§ Short task
Please pull every line containing the word "icon" out of the material below.

◇ ◇ ◇ ◇

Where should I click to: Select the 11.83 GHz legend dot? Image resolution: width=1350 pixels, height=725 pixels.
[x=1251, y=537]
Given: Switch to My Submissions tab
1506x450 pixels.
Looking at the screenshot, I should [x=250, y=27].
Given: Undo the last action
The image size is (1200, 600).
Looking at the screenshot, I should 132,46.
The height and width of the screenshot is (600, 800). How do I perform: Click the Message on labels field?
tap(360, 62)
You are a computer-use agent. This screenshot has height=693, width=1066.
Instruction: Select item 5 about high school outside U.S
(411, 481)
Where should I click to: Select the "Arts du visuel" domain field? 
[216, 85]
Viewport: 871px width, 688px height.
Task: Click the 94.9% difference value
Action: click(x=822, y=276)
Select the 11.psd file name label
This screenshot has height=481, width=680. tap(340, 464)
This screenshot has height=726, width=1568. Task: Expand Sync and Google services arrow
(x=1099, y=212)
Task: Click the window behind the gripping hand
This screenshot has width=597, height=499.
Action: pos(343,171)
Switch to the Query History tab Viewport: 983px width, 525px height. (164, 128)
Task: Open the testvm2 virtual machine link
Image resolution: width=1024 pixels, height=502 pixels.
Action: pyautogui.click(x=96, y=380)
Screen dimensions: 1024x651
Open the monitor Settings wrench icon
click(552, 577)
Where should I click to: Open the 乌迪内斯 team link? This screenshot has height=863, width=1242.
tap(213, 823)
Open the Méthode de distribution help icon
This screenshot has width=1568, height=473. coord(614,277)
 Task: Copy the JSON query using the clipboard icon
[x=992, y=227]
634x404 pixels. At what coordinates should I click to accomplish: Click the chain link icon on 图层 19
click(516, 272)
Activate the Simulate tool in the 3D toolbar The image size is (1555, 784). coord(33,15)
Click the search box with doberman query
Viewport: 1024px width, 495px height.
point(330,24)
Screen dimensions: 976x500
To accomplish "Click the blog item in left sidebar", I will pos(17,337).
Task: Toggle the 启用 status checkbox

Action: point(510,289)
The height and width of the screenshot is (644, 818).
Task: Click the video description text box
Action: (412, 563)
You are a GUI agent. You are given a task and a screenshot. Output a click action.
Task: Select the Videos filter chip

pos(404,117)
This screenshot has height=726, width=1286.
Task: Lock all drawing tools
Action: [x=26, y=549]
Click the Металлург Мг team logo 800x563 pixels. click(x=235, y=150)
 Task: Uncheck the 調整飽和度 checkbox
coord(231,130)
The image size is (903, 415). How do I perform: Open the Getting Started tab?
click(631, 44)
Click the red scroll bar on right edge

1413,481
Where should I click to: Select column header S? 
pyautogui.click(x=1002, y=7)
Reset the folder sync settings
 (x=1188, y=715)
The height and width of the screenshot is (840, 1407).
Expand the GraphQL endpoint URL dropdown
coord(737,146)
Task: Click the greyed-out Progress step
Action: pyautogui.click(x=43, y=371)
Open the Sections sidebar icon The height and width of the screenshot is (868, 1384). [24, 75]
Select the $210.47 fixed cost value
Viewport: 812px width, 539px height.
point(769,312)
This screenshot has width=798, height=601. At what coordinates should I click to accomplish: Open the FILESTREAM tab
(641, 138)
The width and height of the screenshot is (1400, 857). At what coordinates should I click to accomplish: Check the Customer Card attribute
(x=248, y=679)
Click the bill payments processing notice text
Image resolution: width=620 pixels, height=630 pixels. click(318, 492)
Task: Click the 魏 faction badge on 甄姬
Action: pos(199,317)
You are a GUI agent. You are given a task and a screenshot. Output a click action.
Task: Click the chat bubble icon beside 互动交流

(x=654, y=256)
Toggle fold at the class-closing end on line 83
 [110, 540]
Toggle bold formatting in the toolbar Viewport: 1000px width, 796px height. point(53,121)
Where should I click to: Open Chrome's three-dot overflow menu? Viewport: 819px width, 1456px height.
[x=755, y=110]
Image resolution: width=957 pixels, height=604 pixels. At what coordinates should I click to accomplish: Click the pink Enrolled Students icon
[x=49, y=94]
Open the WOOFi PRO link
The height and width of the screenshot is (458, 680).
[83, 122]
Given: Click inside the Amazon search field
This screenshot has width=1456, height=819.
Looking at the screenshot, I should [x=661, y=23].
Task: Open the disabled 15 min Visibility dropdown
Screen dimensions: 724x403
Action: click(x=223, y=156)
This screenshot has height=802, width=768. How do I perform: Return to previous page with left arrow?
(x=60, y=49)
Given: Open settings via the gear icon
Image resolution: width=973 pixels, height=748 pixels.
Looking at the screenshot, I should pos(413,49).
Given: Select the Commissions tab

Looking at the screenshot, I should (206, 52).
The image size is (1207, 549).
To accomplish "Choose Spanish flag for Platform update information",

◇ ◇ ◇ ◇

§ The reply
Open the monitor Settings wrench icon
Open the Méthode de distribution help icon
 Task: Copy the JSON query using the clipboard icon
634x404 pixels. At what coordinates should I click to accomplish: Click the chain link icon on 图层 19
Open the Sections sidebar icon The height and width of the screenshot is (868, 1384). [24, 75]
Task: Click the chat bubble icon beside 互动交流
Image resolution: width=957 pixels, height=604 pixels. At what coordinates should I click to accomplish: Click the pink Enrolled Students icon
Given: Open settings via the gear icon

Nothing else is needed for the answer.